The only way to have any chance of earning enough interest on your savings to beat inflation is to put it into a money market account (or even a 401(k) or IRA). But those have even more restrictions (401(k)'s and IRA's straight up
steal 10% from you off the top if you withdraw from them before you turn 65, with very few exceptions)
and those potential profits come with a whopper of a caveat: it's largely dependent on the fucking stock market. My 401(k) lost 30% of its value this year. Thanks Biden!
Conveniently this relieves the banks of any responsibility for protecting their customers' assets and encourages them to gamble with those assets instead of risking their own. If they make a profit, they win, but if they take a loss, oh well -- it was customer money anyway, and hey we told you there were no guarantees, also you still owe us the usual fees. Money market, 401(k) and IRA accounts aren't insured by the FDIC or protected in any way, either.
The feds shouldn't have lifted the fractional reserve requirement. That was a vicious mistake and we've been reeling from it for years now. Banks immediately took advantage of the new limits, so now literally all of them stand balanced on a razor's edge between solvency and bankruptcy having loaned out 90% or more of their deposits hoping to profit from the loans. Incidentally this contributed significantly to the 2008 subprime mortgage crisis that led to unprecedented bank bailouts. If the higher reserve requirements had still been in place, the banks wouldn't have been threatened with insolvency and they wouldn't have handed out so many subprime mortgages in the first place.
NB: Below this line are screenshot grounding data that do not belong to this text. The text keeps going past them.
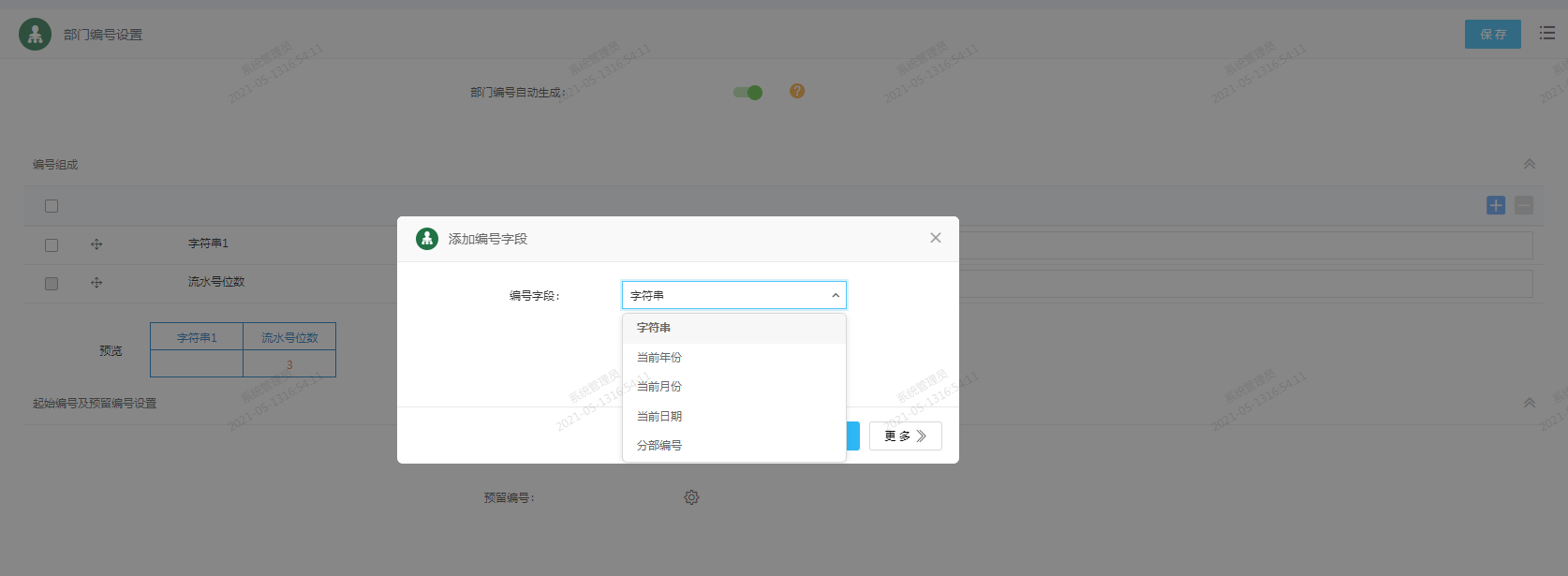1568x576 pixels.
Task: Pick 分部编号 from the dropdown options
Action: click(x=659, y=446)
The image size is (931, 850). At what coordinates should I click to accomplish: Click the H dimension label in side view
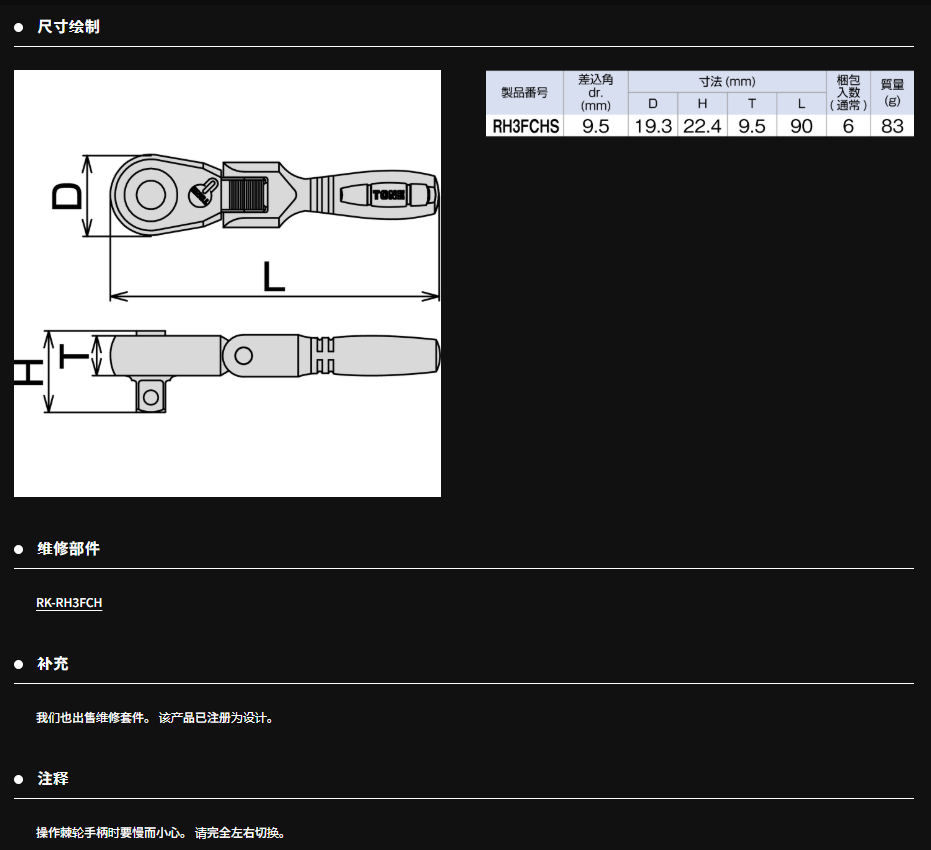point(28,373)
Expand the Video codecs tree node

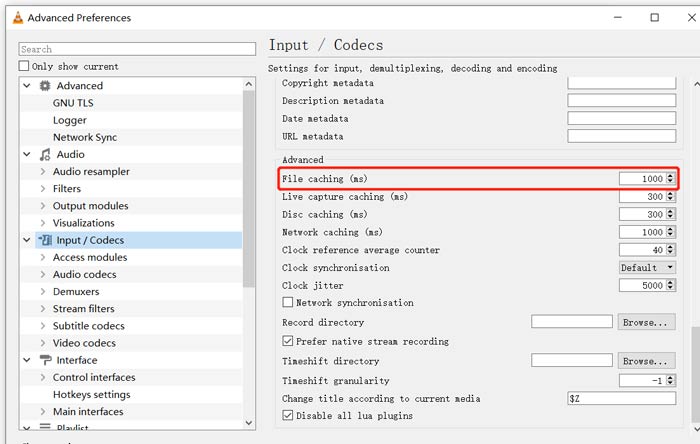point(43,343)
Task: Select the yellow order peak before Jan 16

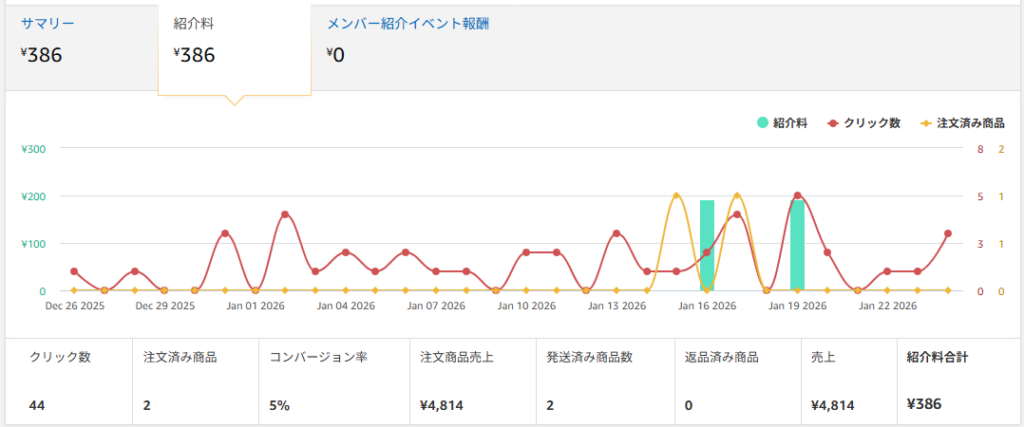Action: [x=677, y=196]
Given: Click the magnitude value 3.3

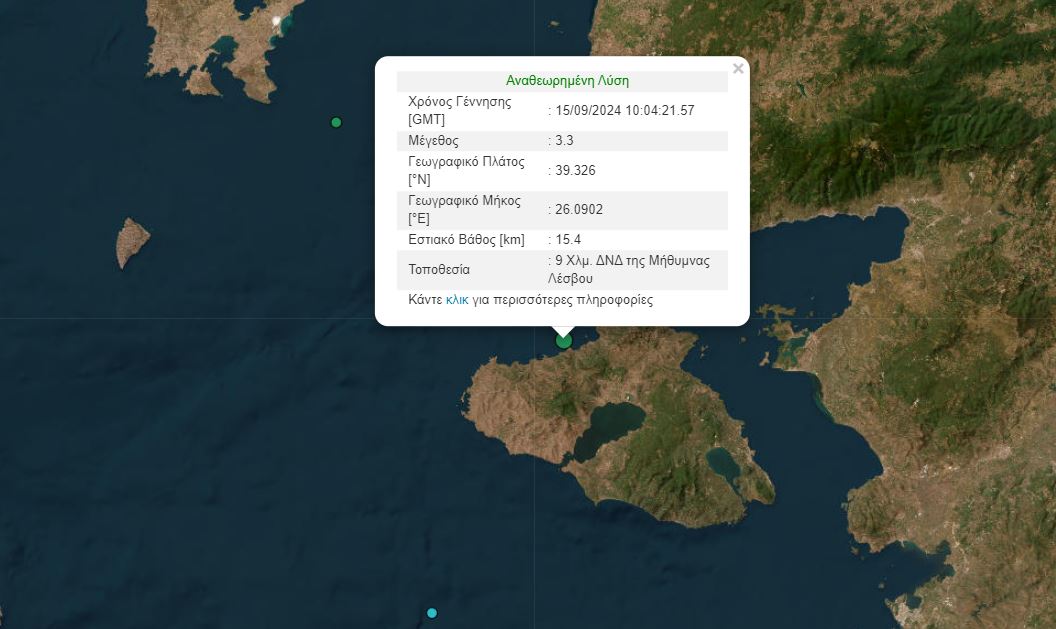Looking at the screenshot, I should 563,141.
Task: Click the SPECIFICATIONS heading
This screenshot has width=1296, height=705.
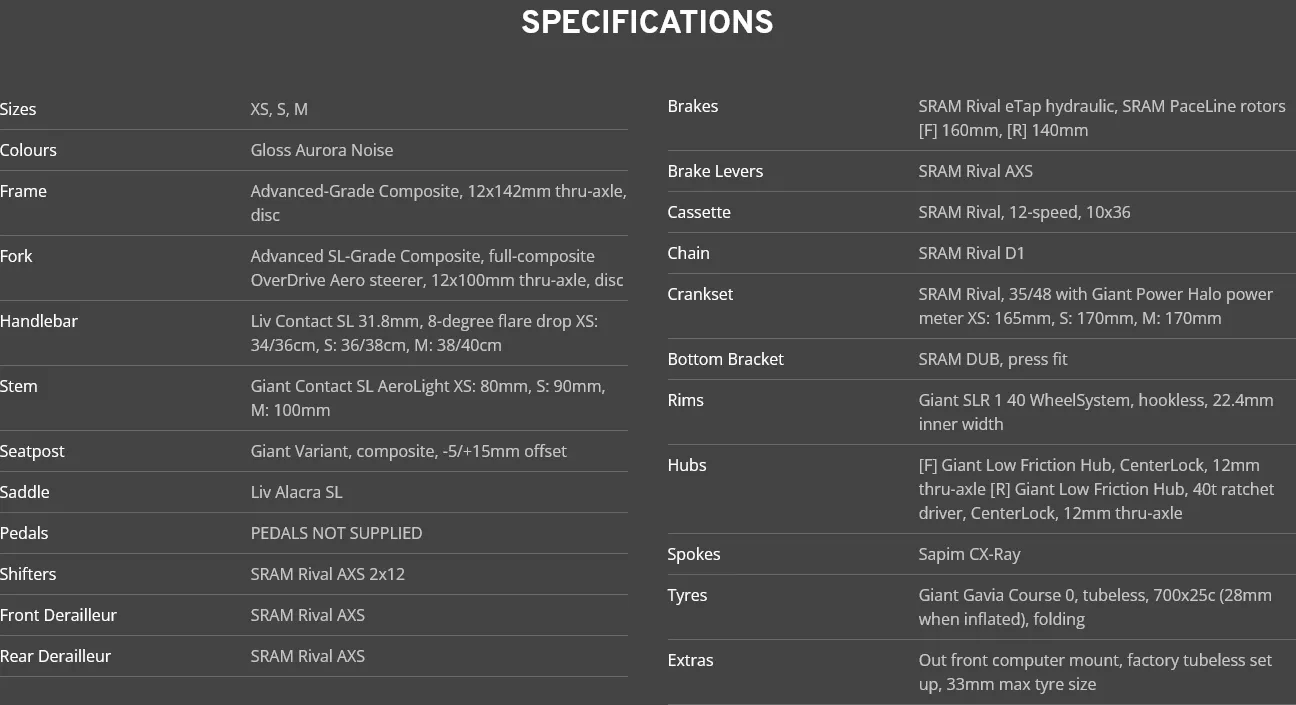Action: (x=647, y=23)
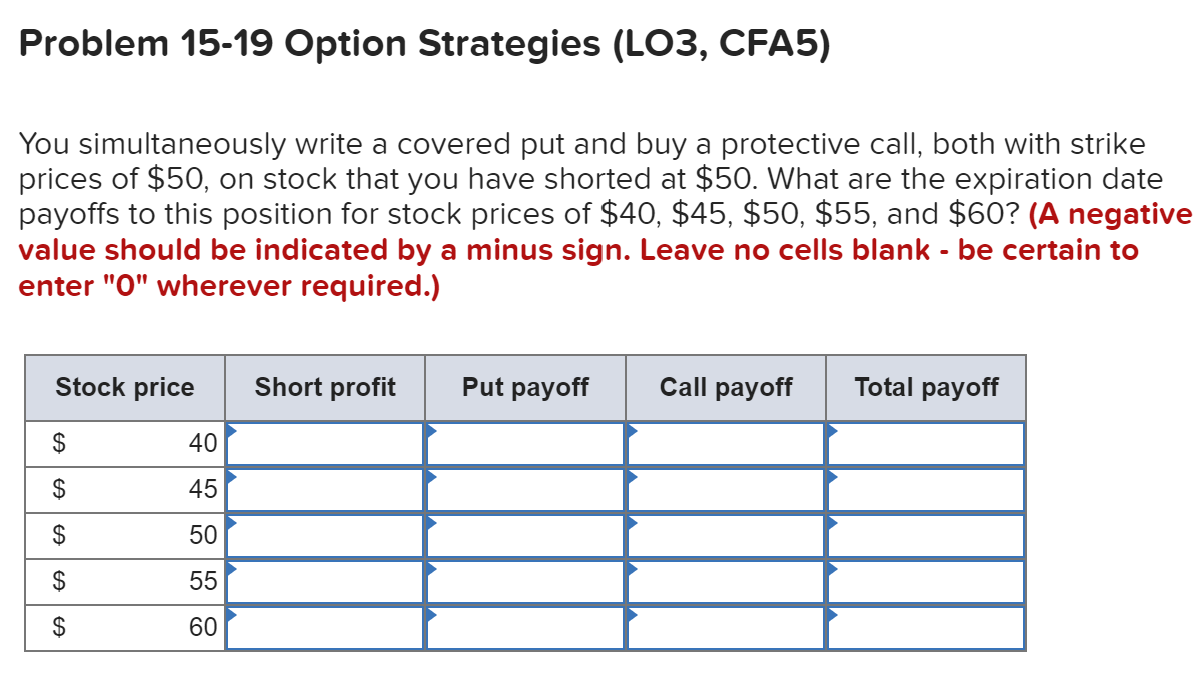Click the Put payoff input for stock price $40
Viewport: 1200px width, 686px height.
[x=525, y=443]
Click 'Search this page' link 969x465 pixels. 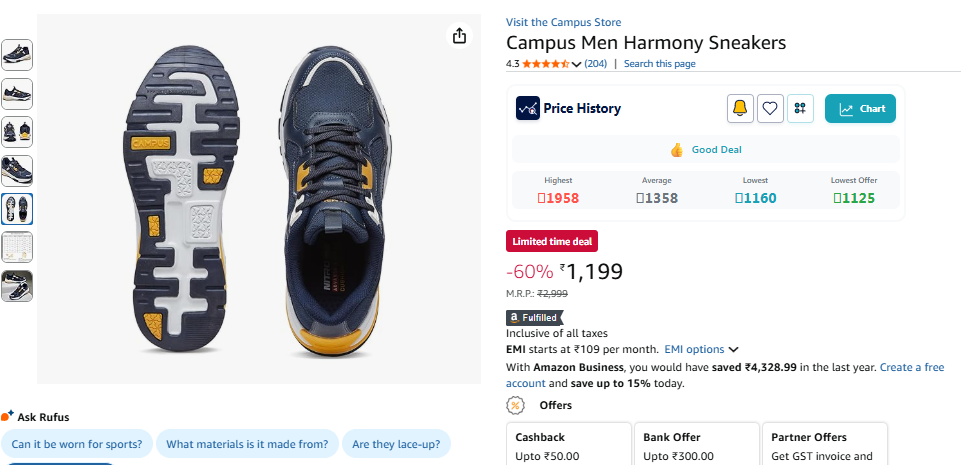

Lifting this savings account withdrawal limit is a signal to banks that we're basically giving up on the basic principle of banks lending real deposits composed of savings deposits by customers and going in hard on the new "money printer goes brrrrr" style of banking. It's also a signal to individuals that we officially don't consider "savings" to be anything different or special that distinguishes it from "checking." It's a subtle way to discourage people from using savings accounts at all (not like there's much point now anyway with interest rates in the toilet) and encourage them to take whatever they've saved up and run right back out there and spend, spend, spend!
I'm sure this is being done to try to stimulate the economy by encouraging consumer spending and also to squeeze the last of the lower and middle class' meager assets out of them by discouraging them from bothering to maintain any savings whatsoever.
Bastards.
[^1] Yes, some draft accounts also earn interest or include gimmicks that pay a bonus when they're used in certain ways (using the associated debit card as a credit card transaction instead of entering a PIN, etc.), but for the sake of this discussion I'm discounting that because it's rarely more than a pittance.